Which lines below contain the word "This"? Copy each of those lines in full.

Dataset records
------------------------

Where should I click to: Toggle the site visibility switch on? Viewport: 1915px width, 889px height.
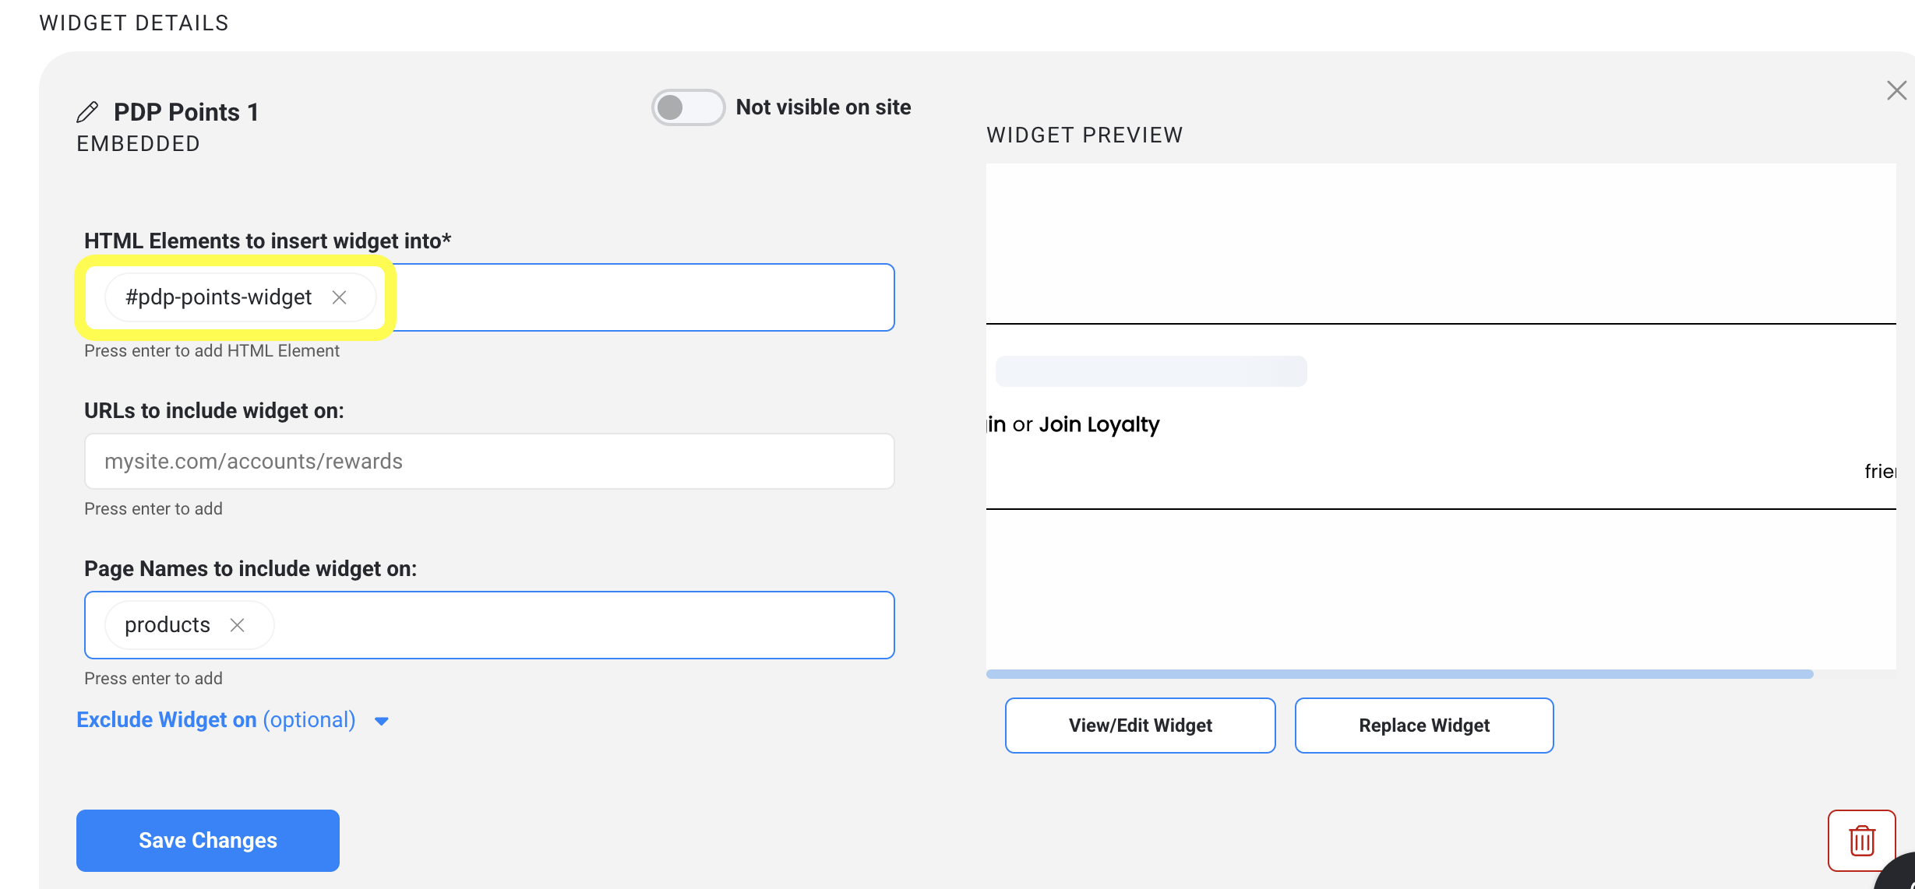688,107
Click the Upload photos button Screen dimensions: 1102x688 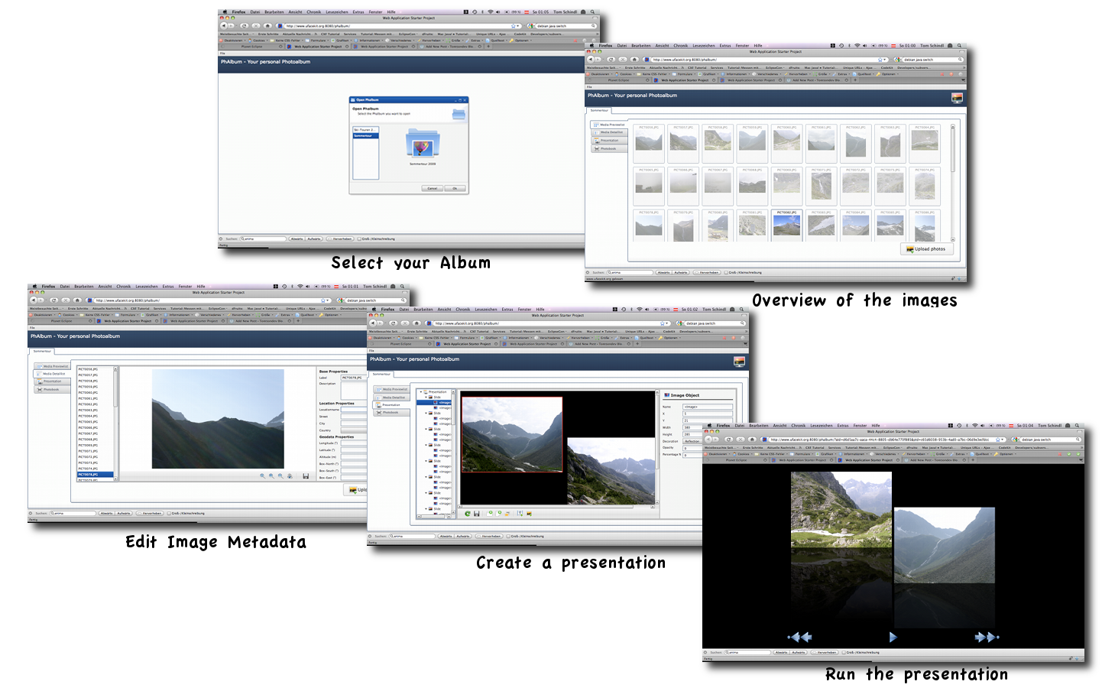tap(925, 249)
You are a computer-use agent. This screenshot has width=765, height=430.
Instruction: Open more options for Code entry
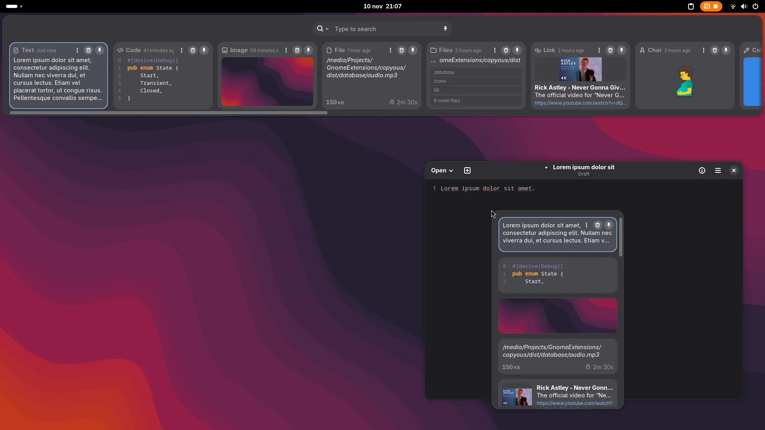[182, 50]
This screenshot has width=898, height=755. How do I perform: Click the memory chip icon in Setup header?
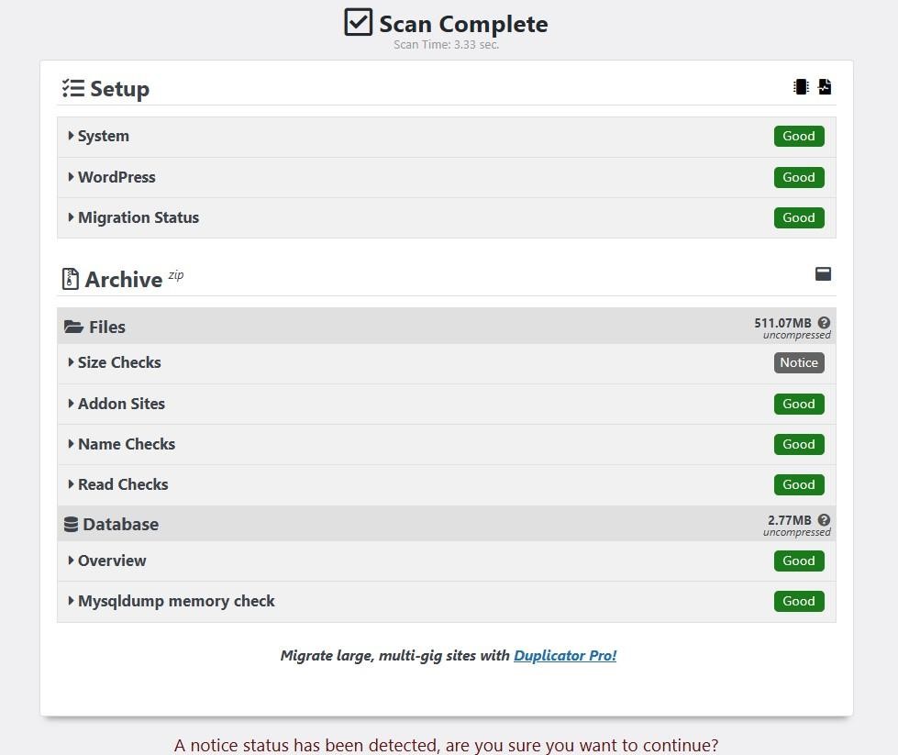point(801,87)
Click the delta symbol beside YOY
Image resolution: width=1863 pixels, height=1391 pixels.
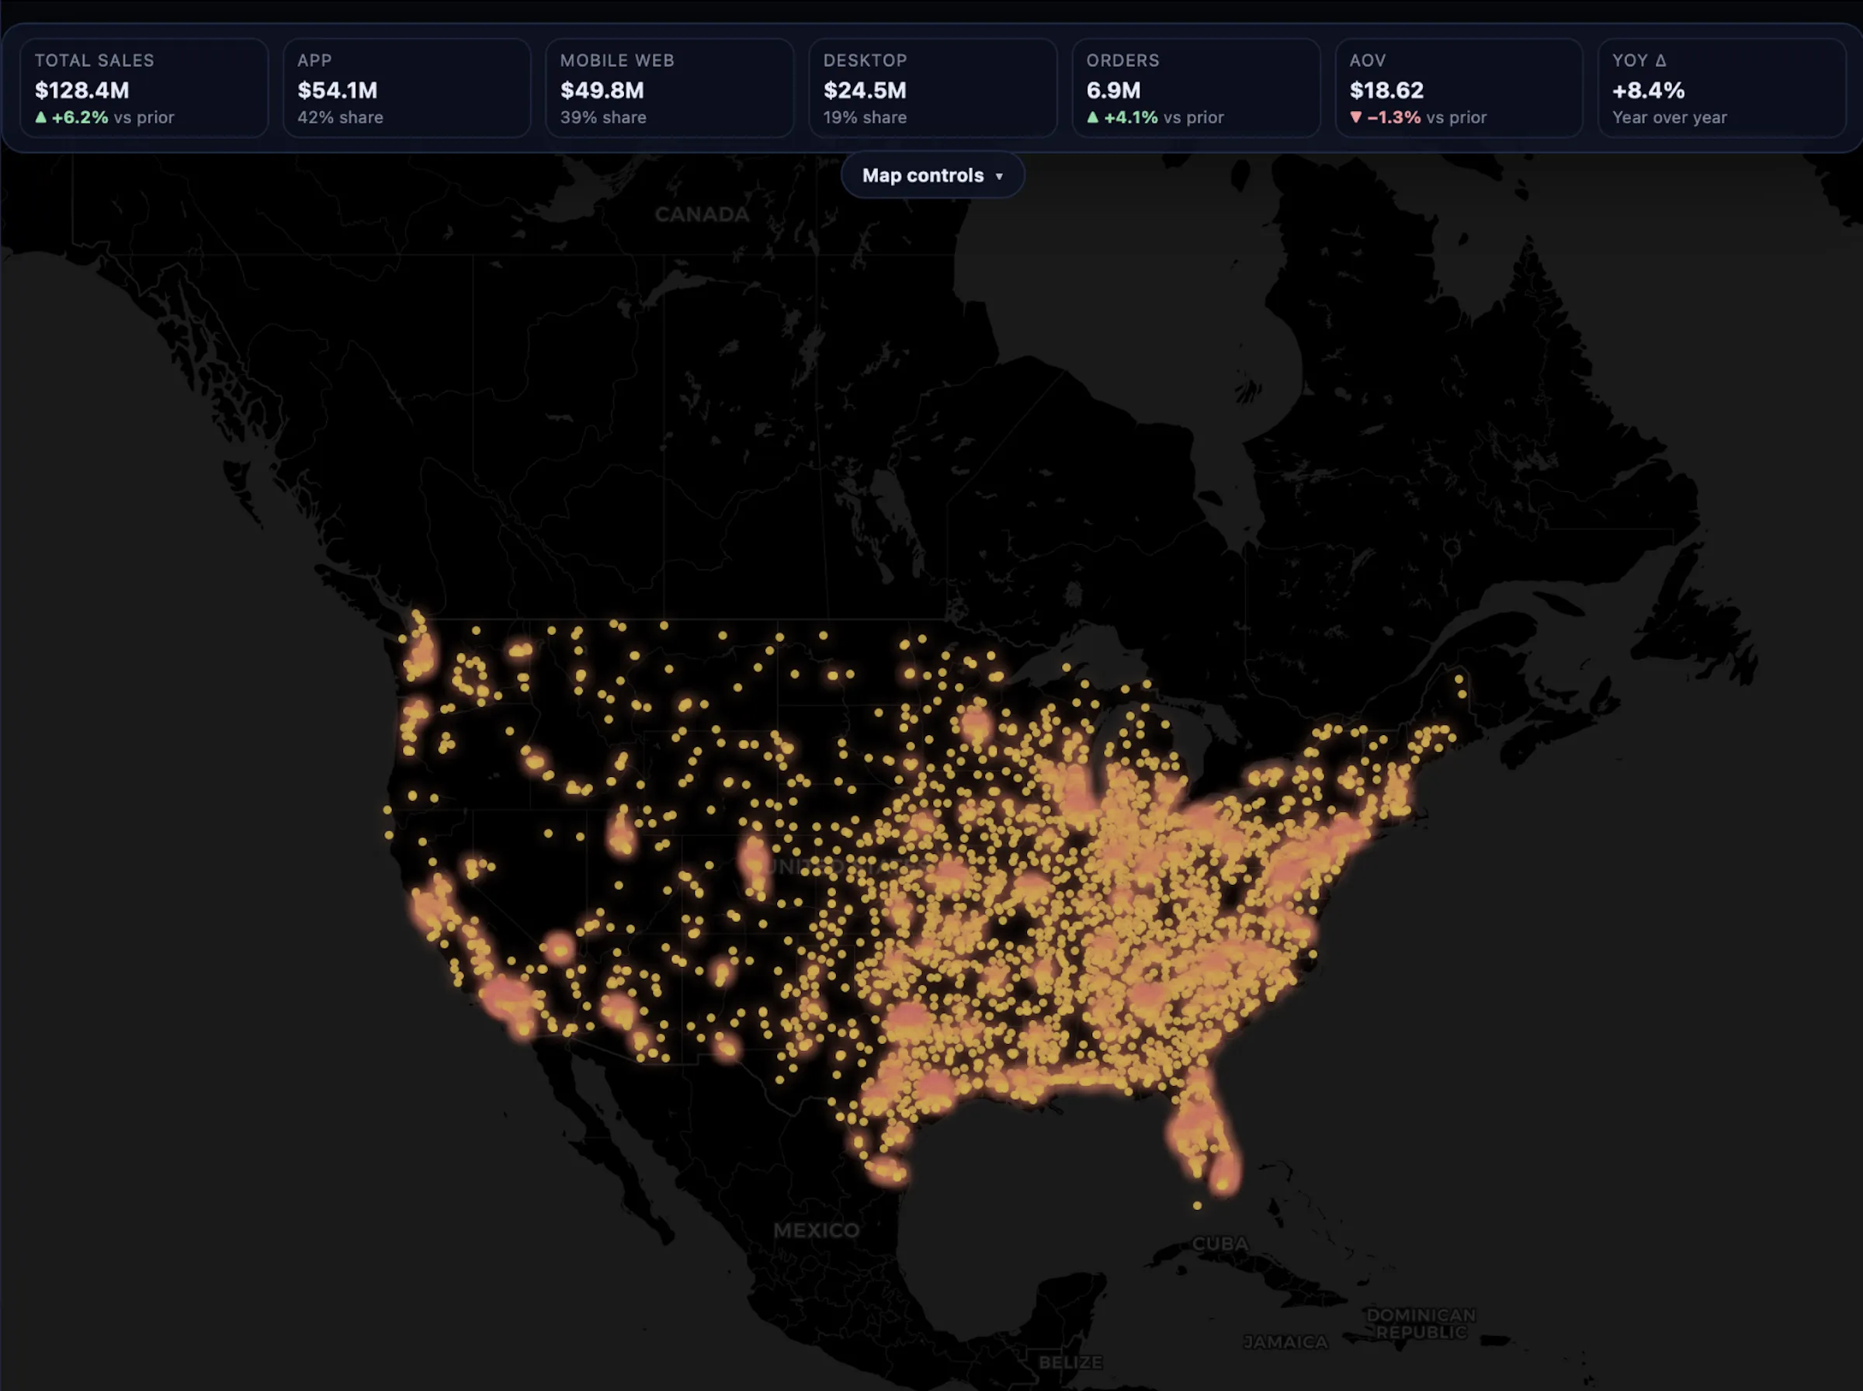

------------------------

(Correct result):
You are a computer-use agent. This screenshot has width=765, height=430.
This screenshot has width=898, height=755. How do I perform: Click the memory chip icon in Setup header?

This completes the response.